A significantly larger proportion of victims of selected personal crimes perceived at least one social disorder issue in their local area (81.3%), compared to persons who did not report experiencing an incident of selected personal crimes (59.6%). Persons who experienced an incident of personal crime in the 12 months preceding the survey were significantly more likely than persons not experiencing an incident of personal crime to report all of the social disorder issues. Specifically, victims were more than three times as likely to identify people being insulted, pestered, or intimidated in the street (37.1% compared to 11.1%) and people using or dealing drugs (25.2% compared to 7.0%) as issues in their local area. Furthermore, victims were also over twice as likely to perceive the issues listed in the following table.
PROPORTION OF RESPONDENTS IDENTIFYING EACH SOCIAL DISORDER ISSUE by PERSONAL CRIME VICTIMISATION(a)(b)
The largest percentage difference in the reporting of at least one issue was between persons experiencing and not experiencing an incident of robbery (88.3% compared to 60.7%), followed by threatened assault (83.3% compared to 60.0%), physical assault (80.1% compared to 60.2%), and sexual assault (79.9% compared to 60.7%).
PROPORTION OF RESPONDENTS IDENTIFYING AT LEAST ONE SOCIAL DISORDER ISSUE by SELECTED PERSONAL CRIMES
Just over half (53.2%) of all victims of personal crime that identified one or more social disorder issues in their local area, considered at least one issue to be a large problem, compared to less than a third of respondents who did not report experiencing an incident of personal crime (31.2%).

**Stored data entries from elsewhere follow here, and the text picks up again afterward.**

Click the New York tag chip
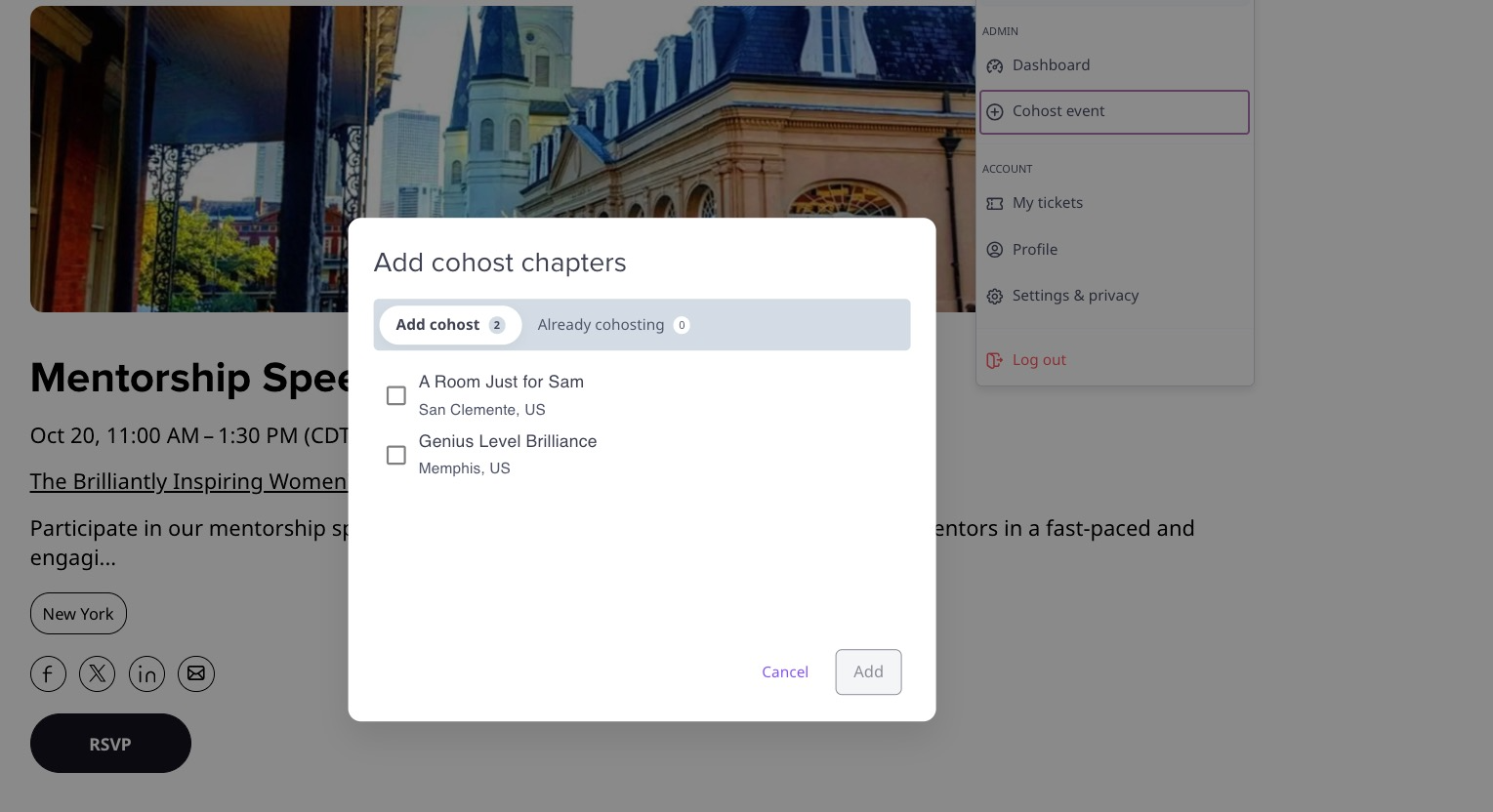 pyautogui.click(x=78, y=614)
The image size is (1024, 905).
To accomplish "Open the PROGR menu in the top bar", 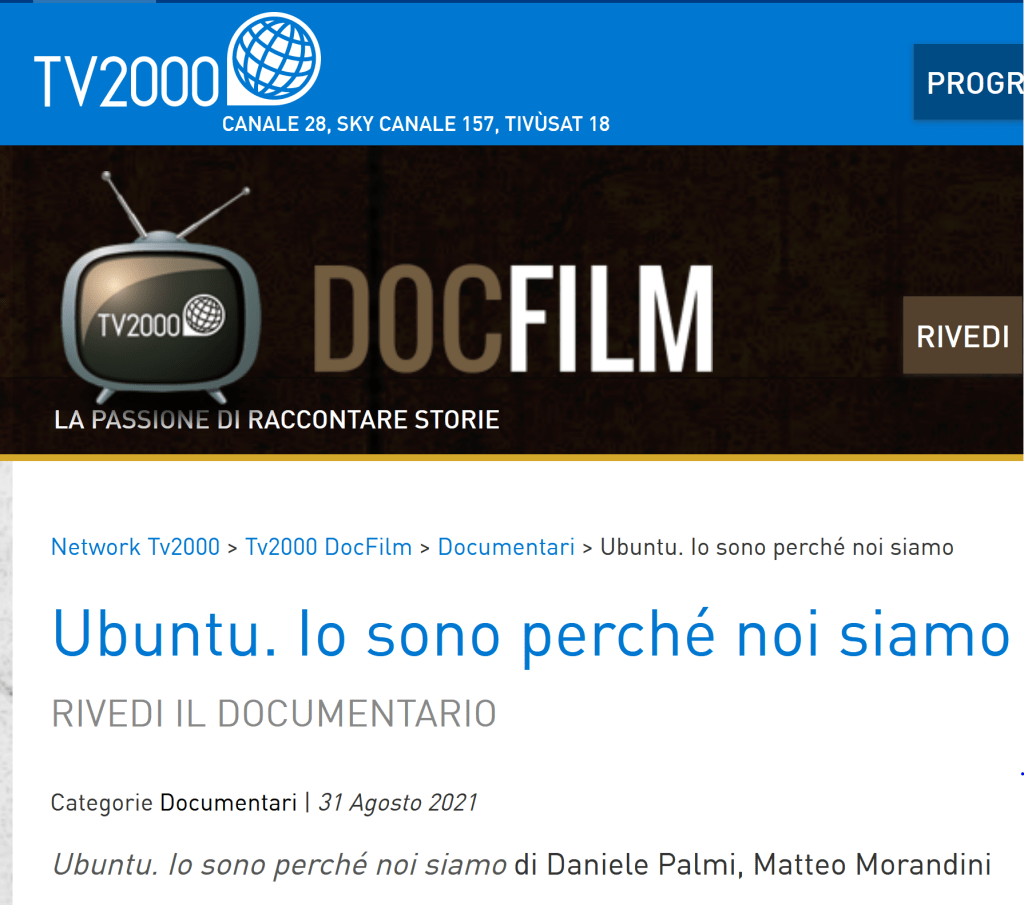I will click(x=972, y=83).
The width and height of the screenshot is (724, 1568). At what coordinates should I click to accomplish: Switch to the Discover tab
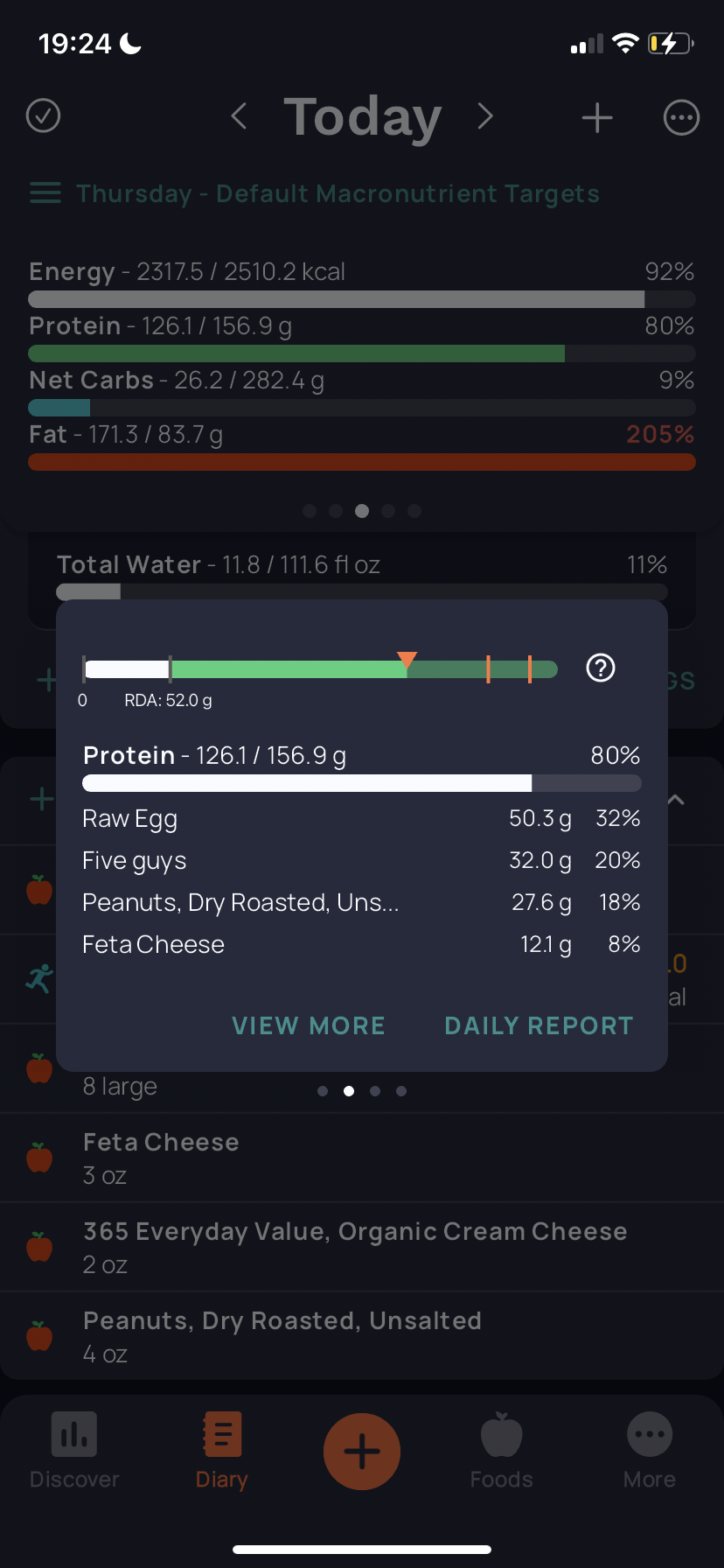(x=74, y=1451)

Respondents who reported an incident of personal crime victimisation were significantly more likely than respondents reporting no incident of personal crime victimisation to rate all of the social disorder issues as large problems, with the exception of graffiti. In particular, personal crime victims were around twice as likely to rate the following issues as large problems: noisy neighbours (31.1% compared to 16.3%), people hanging in groups (27.9% compared to 14.0%), and offensive language or behaviour (30.5% compared to 17.2%). They were also significantly more likely to rate dangerous driving (35.4% compared to 22.0%), and people using or dealing drugs (44.5% compared to 31.5%) as large problems. Higher levels of fear of crime and apprehension of repeated victimisation in some victims of crime may increase both the likelihood that social disorder issues will be interpreted as problematic, and the severity with which they are viewed (Endnote 12).
PROPORTION OF RESPONDENTS RATING EACH SOCIAL DISORDER ISSUE AS A LARGE PROBLEM by PERSONAL CRIME VICTIMISATION(a)(b)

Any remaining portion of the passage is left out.